老三卢世英的七八个子侄们披麻戴孝拄着丧棒跪在麻袋上守灵。坐在旁边凳子上的老大卢世才说:“你们都回去歇息,让我一个人陪你三爸。”老三的儿子卢国强说:“大伯劳累了一天,你去歇息,我一个人陪我爸。”“不,你去,我要和你爸单独说说话。”
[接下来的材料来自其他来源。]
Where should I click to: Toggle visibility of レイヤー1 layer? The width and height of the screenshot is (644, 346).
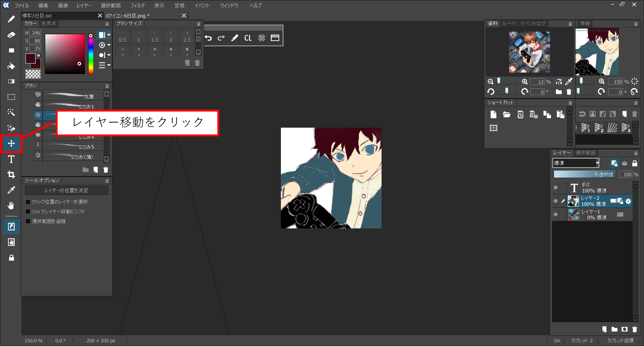(555, 214)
在清油灯幽暗灯光的照射下,厅堂显得格外空旷冷清,使得卢世才心情更加抑郁,他揭开老三脸上的烧纸,老三脸上很安详,没有惊恐之状。他忽然看到老三的嘴动了动,他马上说:“哥知道你想说什么,你放心,身后事哥一定办好,把强儿抚养成材,让你媳妇瑰玫守节,不后走。”在油灯摇曳的青烟中他看到三弟瘦小的身影,呈现出一幕幕往事:
老三十三岁那年,一次在集上吃温面,来了一个讨饭的老头向摊主讨要,摊主不理,卢世英二话没说,把刚端到手的还没吃一口的温面倒在老头的破碗里,自己却饿着肚子回来。《论语》上说的“老吾老,以及人之老”一直记在他心里。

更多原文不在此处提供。